Penn Engineers Develop Simpler Way of Simulating Flow of Particle-laden Fluids

Penn Engineers Develop Simpler Way of Simulating Flow of Particle-laden Fluids

The researchers’ modeling technique allows predictions about the flow’s overall behavior by focusing only on particles’ most immediate surroundings.

Most things that flow aren’t pure liquids; they contain solid particles with a wide range of densities and physical properties. From naturally occurring substances, like blood and molten lava, to industrial products in fields ranging from cosmetics to pharmaceuticals, these suspensions can be found everywhere.

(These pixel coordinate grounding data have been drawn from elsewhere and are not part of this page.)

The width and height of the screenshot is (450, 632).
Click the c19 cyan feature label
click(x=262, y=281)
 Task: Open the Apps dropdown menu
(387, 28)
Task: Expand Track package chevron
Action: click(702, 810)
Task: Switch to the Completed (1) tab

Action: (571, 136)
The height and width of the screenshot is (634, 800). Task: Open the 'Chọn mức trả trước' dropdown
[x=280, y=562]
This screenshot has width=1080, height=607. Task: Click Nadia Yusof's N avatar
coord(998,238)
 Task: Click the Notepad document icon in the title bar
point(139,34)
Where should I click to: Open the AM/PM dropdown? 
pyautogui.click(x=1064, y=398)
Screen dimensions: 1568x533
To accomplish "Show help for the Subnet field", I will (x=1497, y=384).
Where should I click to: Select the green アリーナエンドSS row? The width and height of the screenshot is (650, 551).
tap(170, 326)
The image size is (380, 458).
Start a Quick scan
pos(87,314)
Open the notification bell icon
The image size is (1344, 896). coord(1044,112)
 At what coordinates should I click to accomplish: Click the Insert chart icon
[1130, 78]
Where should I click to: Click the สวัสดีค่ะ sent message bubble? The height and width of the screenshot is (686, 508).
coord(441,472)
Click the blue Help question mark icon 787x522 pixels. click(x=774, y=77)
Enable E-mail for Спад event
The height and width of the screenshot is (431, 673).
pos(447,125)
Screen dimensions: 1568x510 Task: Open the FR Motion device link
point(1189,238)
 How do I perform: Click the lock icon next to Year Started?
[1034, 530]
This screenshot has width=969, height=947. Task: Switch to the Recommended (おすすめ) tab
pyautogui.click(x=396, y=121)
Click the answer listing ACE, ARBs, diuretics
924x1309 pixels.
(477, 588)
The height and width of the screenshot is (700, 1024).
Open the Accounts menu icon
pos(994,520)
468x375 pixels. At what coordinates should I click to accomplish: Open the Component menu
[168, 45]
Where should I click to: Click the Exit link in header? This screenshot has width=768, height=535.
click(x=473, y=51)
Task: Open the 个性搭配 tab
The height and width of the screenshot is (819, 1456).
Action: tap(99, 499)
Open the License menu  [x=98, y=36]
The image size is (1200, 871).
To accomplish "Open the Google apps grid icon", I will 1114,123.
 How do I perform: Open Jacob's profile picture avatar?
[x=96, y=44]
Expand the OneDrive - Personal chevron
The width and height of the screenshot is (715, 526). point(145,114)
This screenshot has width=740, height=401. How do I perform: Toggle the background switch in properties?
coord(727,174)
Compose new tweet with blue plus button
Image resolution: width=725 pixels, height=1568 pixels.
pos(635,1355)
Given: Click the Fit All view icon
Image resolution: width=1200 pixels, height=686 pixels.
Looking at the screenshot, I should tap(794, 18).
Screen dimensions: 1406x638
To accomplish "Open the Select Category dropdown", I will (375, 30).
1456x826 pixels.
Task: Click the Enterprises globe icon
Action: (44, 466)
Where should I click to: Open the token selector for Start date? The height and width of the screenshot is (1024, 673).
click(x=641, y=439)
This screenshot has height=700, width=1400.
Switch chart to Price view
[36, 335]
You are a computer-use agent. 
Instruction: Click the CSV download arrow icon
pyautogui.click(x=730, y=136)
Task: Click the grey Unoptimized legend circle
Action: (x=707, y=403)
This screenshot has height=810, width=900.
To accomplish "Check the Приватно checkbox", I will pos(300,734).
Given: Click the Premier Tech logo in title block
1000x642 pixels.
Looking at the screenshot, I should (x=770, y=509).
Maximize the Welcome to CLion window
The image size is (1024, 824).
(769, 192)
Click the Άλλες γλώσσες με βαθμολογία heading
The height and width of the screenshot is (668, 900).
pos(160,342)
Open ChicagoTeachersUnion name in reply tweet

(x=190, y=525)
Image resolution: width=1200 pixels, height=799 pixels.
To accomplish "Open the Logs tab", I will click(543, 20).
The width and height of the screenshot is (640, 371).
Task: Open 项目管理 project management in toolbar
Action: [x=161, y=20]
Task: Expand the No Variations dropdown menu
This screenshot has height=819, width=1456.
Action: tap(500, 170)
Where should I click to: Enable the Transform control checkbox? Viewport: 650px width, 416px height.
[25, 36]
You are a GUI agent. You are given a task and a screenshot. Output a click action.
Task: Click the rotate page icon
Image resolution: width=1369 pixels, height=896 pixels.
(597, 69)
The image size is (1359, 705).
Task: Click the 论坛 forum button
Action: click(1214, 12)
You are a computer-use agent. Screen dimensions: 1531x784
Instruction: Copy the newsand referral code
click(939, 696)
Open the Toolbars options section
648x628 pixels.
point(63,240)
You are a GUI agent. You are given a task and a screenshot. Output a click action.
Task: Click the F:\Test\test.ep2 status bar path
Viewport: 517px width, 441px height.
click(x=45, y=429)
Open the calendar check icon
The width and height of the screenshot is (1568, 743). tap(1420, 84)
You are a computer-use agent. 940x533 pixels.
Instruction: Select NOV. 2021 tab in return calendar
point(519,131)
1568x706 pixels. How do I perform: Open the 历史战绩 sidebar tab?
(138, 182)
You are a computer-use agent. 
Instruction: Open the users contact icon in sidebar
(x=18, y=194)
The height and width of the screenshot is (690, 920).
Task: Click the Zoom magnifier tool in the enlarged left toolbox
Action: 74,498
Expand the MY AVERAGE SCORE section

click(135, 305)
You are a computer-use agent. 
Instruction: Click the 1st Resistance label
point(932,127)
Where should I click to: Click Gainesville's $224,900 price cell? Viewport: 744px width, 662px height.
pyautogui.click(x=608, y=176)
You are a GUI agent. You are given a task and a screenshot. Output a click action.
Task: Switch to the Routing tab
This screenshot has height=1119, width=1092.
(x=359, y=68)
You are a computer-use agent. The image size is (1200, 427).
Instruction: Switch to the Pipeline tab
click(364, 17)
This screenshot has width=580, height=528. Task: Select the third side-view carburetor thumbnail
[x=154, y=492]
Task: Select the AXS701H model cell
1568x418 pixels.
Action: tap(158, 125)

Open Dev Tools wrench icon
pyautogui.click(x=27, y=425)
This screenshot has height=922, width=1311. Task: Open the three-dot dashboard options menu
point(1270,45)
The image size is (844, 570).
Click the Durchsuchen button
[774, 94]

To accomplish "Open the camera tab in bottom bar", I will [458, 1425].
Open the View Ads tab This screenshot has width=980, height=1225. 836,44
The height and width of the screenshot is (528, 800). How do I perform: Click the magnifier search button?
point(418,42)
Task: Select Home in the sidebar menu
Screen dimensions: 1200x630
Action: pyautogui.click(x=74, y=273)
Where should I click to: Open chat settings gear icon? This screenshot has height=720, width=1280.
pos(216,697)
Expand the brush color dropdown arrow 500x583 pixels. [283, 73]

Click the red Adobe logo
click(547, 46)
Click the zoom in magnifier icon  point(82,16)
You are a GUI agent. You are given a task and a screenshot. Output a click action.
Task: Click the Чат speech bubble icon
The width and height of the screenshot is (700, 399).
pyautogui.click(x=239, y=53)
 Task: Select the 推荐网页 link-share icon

The bumping and jostling of all of these particles — against one another and the medium itself — adds a layer of complexity when it comes to making fine-grained predictions about how suspensions will behave when they flow through a channel. Modeling the individual trajectories of each of the millions of red blood cells in a drop of blood is possible, but only supercomputers can currently handle such a computationally intense task.

In a study published in the journal Physical Review E, a team of Penn Engineering researchers laid out a theoretical framework for a much simpler way of modeling this hydrodynamic interaction.

The researchers’ modeling technique allows predictions about the flow’s overall behavior by focusing only on particles’ most immediate surroundings.

The study was led by Ravi Radhakrishnan, Professor in the Departments of Bioengineering and Chemical and Biomolecular Engineering, and Zahera Jabeen, then a postdoctoral researcher in his lab. Portonovo Ayyaswamy, Asa Whitney Professor in the Department of Mechanical Engineering and Applied Mechanics, and Hsiu-Yu Yu, a former Radhakrishnan lab member also contributed to the study. They collaborated with David Eckmann, Horatio C. Wood Professor of Anesthesiology and Critical Care in Penn’s Perelman School of Medicine.

“By developing this theoretical framework,” Radhakrishnan says, “our study enables a typical laptop to model hydrodynamic interactions for thousands of particles in flow. Previously, that was possible only by employing several hundred nodes of a supercomputer.”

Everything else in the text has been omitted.